Your dog may be stretching because they need more exercise. Dogs require daily exercise to stay healthy. If they don’t get enough activity, their muscles and joints can get stiff. They will then stretch to loosen up their body.
Illness or Injury
Your dog could be stretching their neck because of one of the illnesses or injuries mentioned previously. These include gastrointestinal problems, pancreatitis, difficulty swallowing, congestive heart failure, respiratory diseases, and chest injuries.
Your dog may also stretch as a way to relieve stress. If they tend to stretch during stressful times, this might be the cause. It can also occur if there’s been a recent change to the household or routine, like a new family member or a change in your schedule. A stressful event can also prompt stretching.
Other signs of stress include whining, barking, licking, shaking, digestive issues, and behavioral changes.

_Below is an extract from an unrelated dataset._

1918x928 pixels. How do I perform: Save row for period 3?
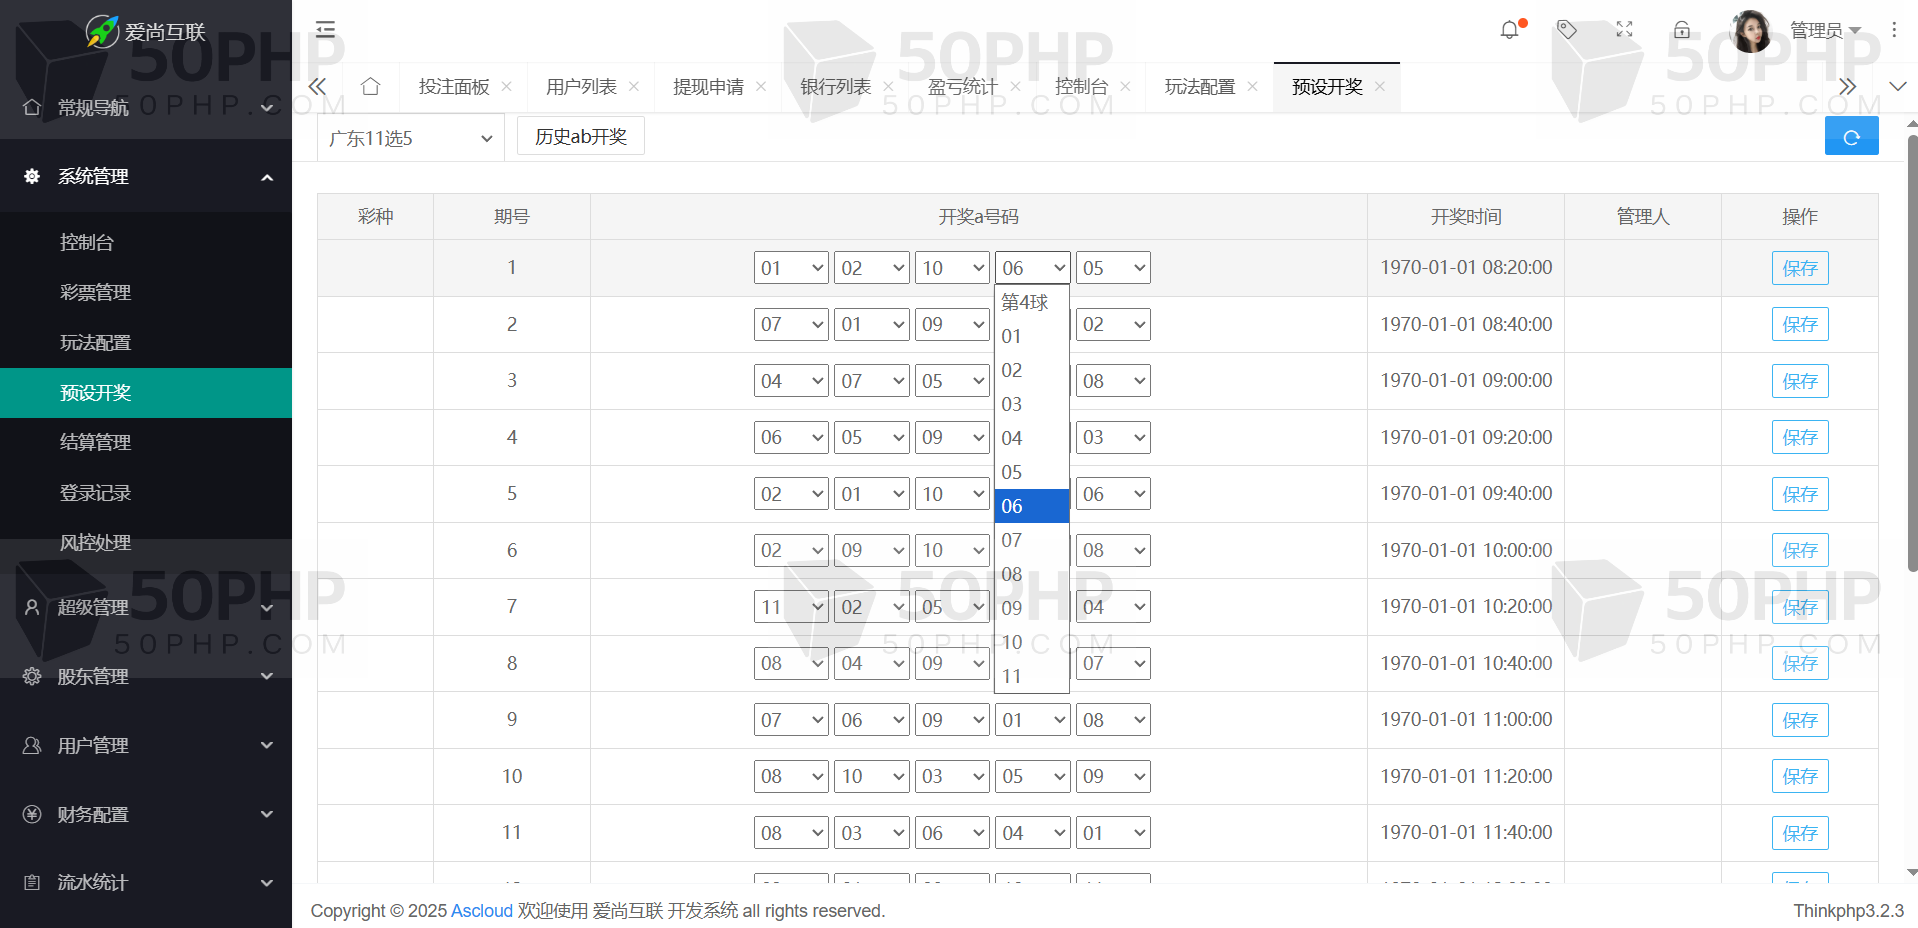(x=1799, y=381)
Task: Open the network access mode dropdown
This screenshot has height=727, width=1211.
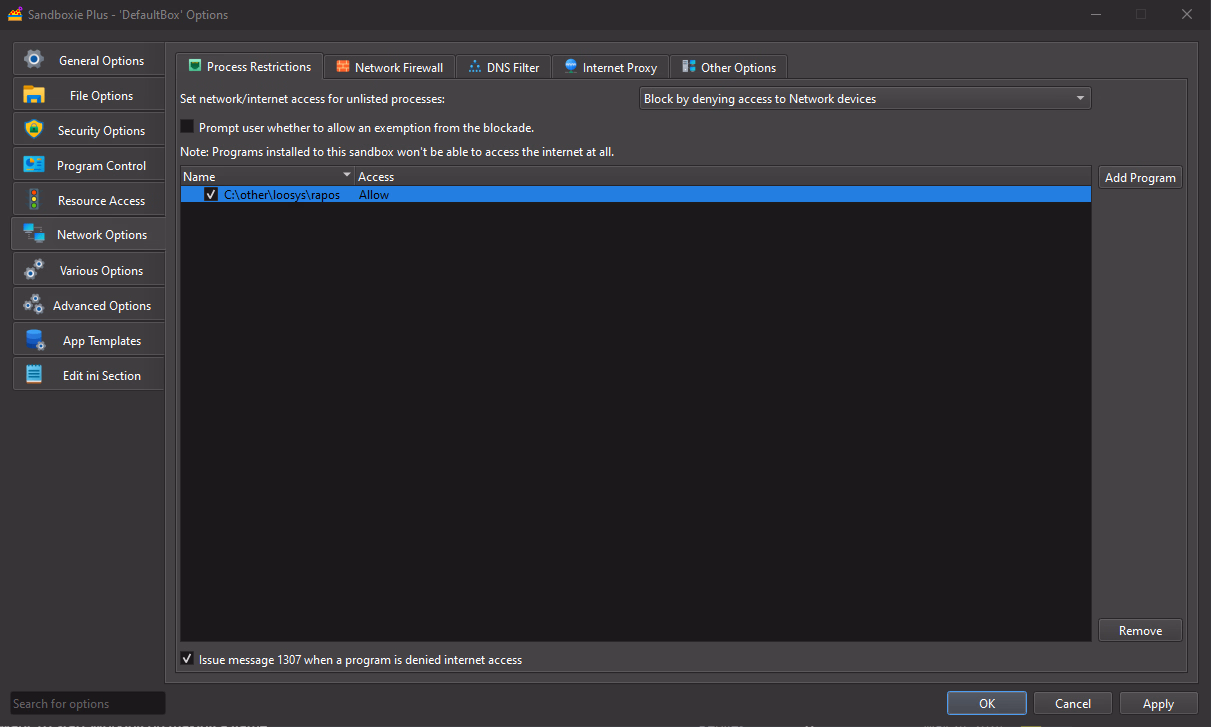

Your dog may also be stretching due to joint or muscle pain. Arthritis and orthopedic problems are common as dogs age, but it can also affect younger dogs. If dogs are experiencing pain due to these issues, they may stretch in an attempt to relieve the pain.
Do dogs stretch when they are in pain?
Yes, dogs often stretch when they are in pain. It’s important to remember dogs stretch for many other reasons as well, so it’s wise to not assume a dog who stretches in pain. There are some types of pain that are likely to prompt stretching.
Why Do Dogs Stretch When In Pain?
Dogs stretch when in pain for a few reasons. They may stretch a specific area to attempt to relieve pain in the area. They also stretch because it’s relaxing and releases endorphins.
It can be a self-soothing behavior, which is useful when experiencing pain. Some people have a similar behavior. You may see someone rocking or pacing when they are in pain. These are ways of self soothing.
As mentioned earlier, gastrointestinal problems will cause your dog to stretch. They typically cause the dog to stretch its neck or lift their head to relieve pain and pressure.
Throat or Esophagus Pain
Dogs will also stretch if they have throat or esophagus pain. Stretching the neck stretches the esophagus, which can temporarily relieve pain. If there is something lodged in the esophagus, they will stretch their neck in an attempt to dislodge it.
Chest or Neck Injury
A chest or neck injury can also cause your dog to stretch due to pain.
Joint and Muscle Pain
Joint and muscle pain can occur due to old age. Arthritis is a common problem for older dogs, but it can affect younger pets as well. Excessive exercise can also cause pain, just as it does for a human.
Hip dysplasia and other orthopedic issues can also cause pain for dogs. They may stretch to attempt to relieve the pain.
If you suspect your dog is stretching due to pain, watch for other signs that they are hurting. These include decreased activity, limping or uneven gait, whining, and loss of appetite.